Hint: You will find the FormalMap module useful for this. This module lets you go back and forth between the index of a formal and its name. This utility module is also used in the RacerD and TaintAnalysis modules.

(6) Making it practical

(a) Real resource leaks frequently involve failing to close resources along exceptional control-flow paths. For simplicity, the initial version of the current analysis uses a filtered view of the CFG that skips exceptional edges (ProcCfg.Normal). To find more bugs, you might want to switch to using ProcCfg.Exceptional and make sure that your analysis gets the right answer on some realistic exception examples like LeaksExceptions.java.
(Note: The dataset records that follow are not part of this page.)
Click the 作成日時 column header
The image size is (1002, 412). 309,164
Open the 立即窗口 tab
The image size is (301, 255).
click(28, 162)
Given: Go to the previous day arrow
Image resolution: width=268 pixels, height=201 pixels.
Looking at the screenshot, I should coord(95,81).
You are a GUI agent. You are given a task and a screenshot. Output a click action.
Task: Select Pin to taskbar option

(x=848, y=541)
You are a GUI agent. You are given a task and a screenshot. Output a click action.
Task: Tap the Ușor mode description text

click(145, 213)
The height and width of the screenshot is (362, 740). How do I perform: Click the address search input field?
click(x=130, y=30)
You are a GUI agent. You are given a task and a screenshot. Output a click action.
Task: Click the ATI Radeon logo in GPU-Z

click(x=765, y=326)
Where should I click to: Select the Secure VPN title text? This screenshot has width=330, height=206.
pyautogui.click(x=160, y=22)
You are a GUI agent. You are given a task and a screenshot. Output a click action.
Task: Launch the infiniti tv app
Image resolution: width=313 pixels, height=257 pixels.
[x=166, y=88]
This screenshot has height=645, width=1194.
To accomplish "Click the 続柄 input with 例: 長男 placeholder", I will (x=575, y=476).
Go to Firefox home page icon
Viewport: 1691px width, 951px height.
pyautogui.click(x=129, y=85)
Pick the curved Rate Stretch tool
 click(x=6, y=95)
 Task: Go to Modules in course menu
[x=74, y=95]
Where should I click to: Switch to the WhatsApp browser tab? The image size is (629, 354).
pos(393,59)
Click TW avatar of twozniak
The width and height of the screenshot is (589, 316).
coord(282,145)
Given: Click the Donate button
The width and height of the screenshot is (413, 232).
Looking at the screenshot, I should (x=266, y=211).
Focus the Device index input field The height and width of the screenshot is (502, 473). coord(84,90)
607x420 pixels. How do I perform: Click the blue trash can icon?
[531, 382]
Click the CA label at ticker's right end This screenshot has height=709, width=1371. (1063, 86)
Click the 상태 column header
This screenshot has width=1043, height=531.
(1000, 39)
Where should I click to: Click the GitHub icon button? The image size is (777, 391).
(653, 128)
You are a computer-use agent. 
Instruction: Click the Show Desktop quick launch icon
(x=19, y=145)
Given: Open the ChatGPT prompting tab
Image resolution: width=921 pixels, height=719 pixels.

(b) Try running on real code! The instructions here have several suggestions for open-source Android apps to point your analysis at. Try ./gradlew assembleDebug -x test first to make sure everything builds correctly without Infer (if not, you are probably missing some dependencies--the error messages should guide you). Once that's working, try ./gradlew clean; infer run --resource-leak-only -- ./gradlew assembleDebug -x test.

  • Found a real bug? Bonus points! Send a pull request to fix it! Very frequently, the best fix is to use try-with-resources.
  • Found a false positive in your analysis? Try re-running Infer with --debug and see if you can narrow down the root cause/fix it.
  • How does your analysis compare to Infer's production resource leak analysis? Run with infer -- <gradle command> to see if your analysis finds bugs that Infer misses, or vice versa.